Tied, yet unbound

Here I am, another year at school over and, five days in, finally feeling like it might be summer. The weather has been exquisite, but the end of school is always bittersweet with its inevitable farewells, and it takes several days to get past it and into vacation mode. Today I finally feel like I am on vacation, despite the setback of a summer cold which has me sniffling and nasal rinsing repeatedly. Although I am unfettered, my clothing has been less so.


I am unsure what it says about me, but I have been making a lot of garments with ties at the neck. One can see five iterations of the same top (Jalie 2921), although the fifth is in the donation bag due to poor fabric choice. A dress, a blouse and a cardigan are also represented. I had some kind of moment through the bleak midwinter, of needing and wanting all these ties that are not, in actual fact, terribly binding. Most are too short to tie in a proper bow. So why the ties? It is probably best not to dive too deep into that one.

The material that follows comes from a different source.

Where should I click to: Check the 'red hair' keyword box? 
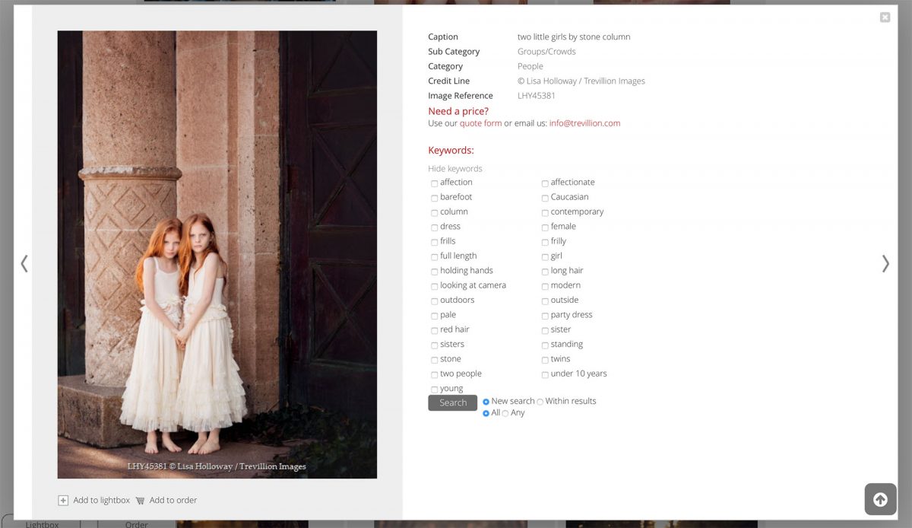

The knit Jalie 2921 has become quite ubiquitous in my wardrobe rotation. The order of construction appears above, although wearing preference would be quite different. The first two were in border prints that were fun to plan. My personal favourite is the navy print, and it gets worn the most often. So often, that a student commented on it. We were doing an inquiry on families and we read this book:

It is about first generation children and how their mothers speak, behave and dress differently than mothers in their new country. The boy reading it with me is a first generation child and he told me that his mother sometimes makes him wear weird clothes. I looked at his football jersey and shorts and said, “Yes, that is a really weird outfit you have on.” To which he replied “Madame, you wear the same clothes every week!” He was correct; it is only the fabric that changes. I do try to vary which of the tie tops I wear, but it all depends on the skirt I wear, and my summer skirts are navy. I finally got around to making a black linen skirt for summer, but it was too little, too late for my fashion critic.

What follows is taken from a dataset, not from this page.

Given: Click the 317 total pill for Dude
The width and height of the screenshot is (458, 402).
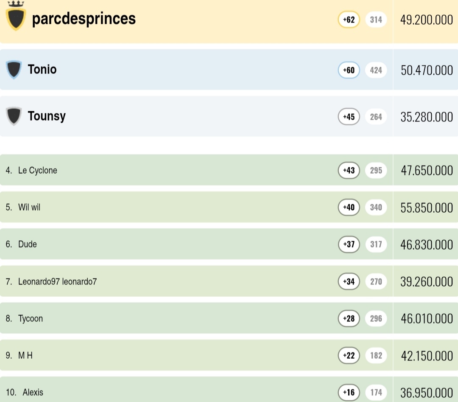Looking at the screenshot, I should point(376,244).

This is the one that did not work out. Love the fabric, but it is just too beefy for the purpose. And I need to wear less black… (according to my seven-year-old critic!)

Brown is a good neutral for me. When I need something that is neither black nor blue (my favourite neutral), I turn to brown. I needed a summer weight cardigan and found a chestnut heather Italian viscose jersey at Downtown Fabrics.

I made a pretty little cardigan to wear over dresses and sleeveless tops. Since I am the Cardigan Queen (when I went to Montréal at the beginning of June for the Chagall exhibit, I went to Simons and bought five cardigans, four of them black!), I needed one for those interior temperature drops. I am always cold, even in summer, especially as I go from exterior spaces to interior ones. This cardigan, from Ottobre magazine, is a nice layer to have and fits in my purse. I opted to ignore all of the procedures using clear elastic (I hate that unwieldy stuff) and interfaced instead. The tie is an attached ribbon from Mokuba, painstakingly matched to the fabric.

The dress is Victory Patterns’ Hazel. It has no closures and pulls on over the head. As a result, it is not terribly fitted, but is very cute. The tie is also long enough to make a bow. I just have to learn how to do it nicely.

I have long thought that the pattern presented a lovely dress, but I was not truly inspired to make it until I saw a review in Threads (pictured on the right). I love the use of the skirt fabric on the collar/tie and cuffs and actually had another planned (in black! And a black/charcoal print.). I ultimately decided that one such dress was sufficient and a great use of the floral wool challis I had purchased in 2013 and never found a use for. Only the skirt is lined, although the bodice has neckline facings. This dress is fun to wear, but being all wool, will have to wait for cooler temperatures. Maybe I do need a summer version…

The blouse is Vogue 8772, which I have made before, a few times and in a few versions. This is a workhorse pattern with many options for collars, sleeves and hem lines. I was first attracted to the pattern because of view B with the tie neck. I have had this silk/cotton since 2013 and always intended for it to be a blouse such as this, but only got it made this winter. It is lovely to wear and has the sheen associated with silk. I still have to work on shirtmaking skills, but I am getting there. There are such a lot of steps and procedures involved; it must be one of the most skill-intensive garments. Shirts and blouses are not quick projects and I tend to avoid them. I am pleased with how this one turned out. The nectarine colour is not great for me, but the mink pebbles help to balance it out somewhat (I hope!). It looks lovely with my brown skirts and cardigans, so I’ll keep it, whilst looking for a good blue or black print.